PCR was performed as described above except that 2 μl of the above cDNAs was used as template, and the annealing temperature varied with the primer set. Primers used for PCR amplification and the resulting band sizes are as follows: K2 primer set G: 5′ primer CAAAGTCTCGACTGCAATGCT, 3′ primer CCATGTGGTTTCTGGTGTCC (amplifies a 331-bp K2-specific band); K1 primer set H: 5′ primer CAGCCCAGAGCTGAAGGAGG, 3′ primer CCTGGAGGCCTTCTTGCCAT (amplifies a 329-bp K1-specific band); LMWK1 primer set I: 5′ primer TGCCAAGCATTAGATATGACTGAA, 3′ primer CGCTCCACACATCCCAGG (amplifies a 248-bp fragment specific to K1 LMWK); LMWK2 primer set J: 5′ primer GCATTAGATAAGACTATTCCTATCCG, 3′ primer ACATCACTGGATTCTTCTGC (amplifies a 237-bp fragment specific to K2 LMWK). HMWK primer set A (above) amplifies a 630-bp band specific to K1 HMWK and a 576-bp band specific to K2 HMWK. Agarose gel electrophoresis was performed on the RT-PCR amplification products, which were visualized by UV light after ethidium bromide staining.
All PCR, RT-PCR, and rapid amplification of cDNA ends (RACE)-RT-PCR clones were sequenced with SP6, T3, or T7 primers (as appropriate to the vector) and an automated DNA sequencing system (ABI 377 DNA sequencer, Applied Biosystems, Foster City, CA). PCR fragments were sequenced with the above automated system and HMWK primer set A.
PCR detection of a second kininogen family gene in mice.
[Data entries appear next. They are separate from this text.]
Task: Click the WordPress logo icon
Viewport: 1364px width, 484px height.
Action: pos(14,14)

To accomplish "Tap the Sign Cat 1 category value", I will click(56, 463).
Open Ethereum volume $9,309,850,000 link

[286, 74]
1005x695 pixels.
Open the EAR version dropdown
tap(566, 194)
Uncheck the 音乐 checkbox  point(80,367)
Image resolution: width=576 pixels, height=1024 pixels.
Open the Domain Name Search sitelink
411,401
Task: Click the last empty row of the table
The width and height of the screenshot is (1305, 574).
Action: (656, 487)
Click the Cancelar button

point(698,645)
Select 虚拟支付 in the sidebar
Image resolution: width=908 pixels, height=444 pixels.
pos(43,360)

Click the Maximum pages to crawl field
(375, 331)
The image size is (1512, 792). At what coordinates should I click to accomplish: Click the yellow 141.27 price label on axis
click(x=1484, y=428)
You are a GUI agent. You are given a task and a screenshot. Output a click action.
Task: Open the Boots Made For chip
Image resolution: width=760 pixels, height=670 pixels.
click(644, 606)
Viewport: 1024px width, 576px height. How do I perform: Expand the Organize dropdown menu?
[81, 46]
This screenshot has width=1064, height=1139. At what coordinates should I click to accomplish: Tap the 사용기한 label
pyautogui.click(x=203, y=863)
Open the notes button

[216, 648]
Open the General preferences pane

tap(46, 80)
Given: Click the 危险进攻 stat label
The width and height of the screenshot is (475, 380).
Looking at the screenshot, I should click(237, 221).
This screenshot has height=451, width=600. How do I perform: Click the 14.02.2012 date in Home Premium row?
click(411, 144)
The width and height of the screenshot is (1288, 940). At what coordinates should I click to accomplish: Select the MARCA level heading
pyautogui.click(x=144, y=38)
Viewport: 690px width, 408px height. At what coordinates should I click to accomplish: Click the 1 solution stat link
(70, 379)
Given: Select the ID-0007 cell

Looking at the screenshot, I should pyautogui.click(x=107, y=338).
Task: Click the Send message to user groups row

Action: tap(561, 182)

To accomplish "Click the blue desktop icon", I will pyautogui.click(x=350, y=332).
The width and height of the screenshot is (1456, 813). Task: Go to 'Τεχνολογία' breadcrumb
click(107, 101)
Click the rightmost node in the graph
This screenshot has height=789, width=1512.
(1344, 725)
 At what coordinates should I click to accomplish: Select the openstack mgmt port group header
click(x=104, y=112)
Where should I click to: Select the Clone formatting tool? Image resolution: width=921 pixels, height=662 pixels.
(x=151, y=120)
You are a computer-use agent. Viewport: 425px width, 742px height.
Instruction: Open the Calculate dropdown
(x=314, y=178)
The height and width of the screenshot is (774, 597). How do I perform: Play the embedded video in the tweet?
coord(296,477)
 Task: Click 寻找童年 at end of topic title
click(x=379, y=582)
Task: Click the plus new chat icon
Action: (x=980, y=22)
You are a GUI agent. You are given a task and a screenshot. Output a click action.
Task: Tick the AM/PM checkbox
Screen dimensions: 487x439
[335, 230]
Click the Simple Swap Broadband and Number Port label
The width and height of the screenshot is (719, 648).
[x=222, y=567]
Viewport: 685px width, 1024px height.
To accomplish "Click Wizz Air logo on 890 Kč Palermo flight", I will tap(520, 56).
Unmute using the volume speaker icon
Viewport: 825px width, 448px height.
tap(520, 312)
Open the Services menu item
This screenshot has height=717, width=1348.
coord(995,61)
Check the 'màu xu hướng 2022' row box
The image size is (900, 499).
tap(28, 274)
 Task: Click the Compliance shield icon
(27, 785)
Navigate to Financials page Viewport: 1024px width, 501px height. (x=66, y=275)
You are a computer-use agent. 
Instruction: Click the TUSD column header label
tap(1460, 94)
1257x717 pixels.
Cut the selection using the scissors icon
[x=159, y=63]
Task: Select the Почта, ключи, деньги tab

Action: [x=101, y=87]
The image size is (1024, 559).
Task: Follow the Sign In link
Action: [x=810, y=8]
We used PCR to determine whether there is more than one kininogen gene in mice. PCR primers were designed based on kininogen cDNA exon 10 HMWK-specific sequences conserved among human, bovine, and mouse DNA (primer set A; locations of all PCR primer sets are illustrated in Fig. 1). PCR amplification using this primer set and mouse genomic DNA as template produced the 630-bp fragment expected based on the mouse kininogen cDNA sequence and also amplified an additional 576-bp fragment, suggesting that a second kininogen gene exists in mice (Fig. 2). DNA sequence analysis of the two PCR fragments obtained with primer set A indicated that they were both derived from distinct kininogen genes. The 630-bp fragment is clearly a portion of the mouse kininogen cDNA described by Takano et al. (10) and is referred to as K1. The 576-bp fragment appears to be from a second kininogen family gene, which we call K2.
Genomic Southern blotting for kininogen genes.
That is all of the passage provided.